■ **Problem**: Examine each line in the records below for the word "agent". Report how many lines contain it, and nothing else.
◇ ◇ ◇ ◇
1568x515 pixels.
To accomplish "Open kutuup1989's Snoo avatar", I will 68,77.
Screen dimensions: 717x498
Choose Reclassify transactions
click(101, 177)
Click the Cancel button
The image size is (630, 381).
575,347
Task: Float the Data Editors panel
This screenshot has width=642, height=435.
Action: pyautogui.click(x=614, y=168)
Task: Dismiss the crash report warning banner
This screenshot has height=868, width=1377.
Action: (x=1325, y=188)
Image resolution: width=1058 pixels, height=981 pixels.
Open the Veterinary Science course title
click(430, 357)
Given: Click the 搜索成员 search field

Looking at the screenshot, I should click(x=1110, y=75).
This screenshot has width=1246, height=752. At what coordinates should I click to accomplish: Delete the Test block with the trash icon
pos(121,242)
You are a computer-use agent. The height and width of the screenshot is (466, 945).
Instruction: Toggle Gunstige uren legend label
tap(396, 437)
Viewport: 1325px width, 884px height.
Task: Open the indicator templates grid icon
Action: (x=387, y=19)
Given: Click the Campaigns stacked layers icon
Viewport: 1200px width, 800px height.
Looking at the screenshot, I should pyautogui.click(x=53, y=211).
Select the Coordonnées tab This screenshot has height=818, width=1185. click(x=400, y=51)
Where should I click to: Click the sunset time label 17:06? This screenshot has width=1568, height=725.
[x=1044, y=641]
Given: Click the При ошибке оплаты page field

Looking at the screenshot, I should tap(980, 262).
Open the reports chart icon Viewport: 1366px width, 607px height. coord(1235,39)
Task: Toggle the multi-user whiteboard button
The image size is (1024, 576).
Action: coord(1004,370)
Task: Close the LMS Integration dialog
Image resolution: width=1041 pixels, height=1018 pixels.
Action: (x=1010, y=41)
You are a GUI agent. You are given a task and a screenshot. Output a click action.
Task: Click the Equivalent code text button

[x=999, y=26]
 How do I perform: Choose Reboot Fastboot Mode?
◇ ◇ ◇ ◇
■ **Solution to the exercise**: 2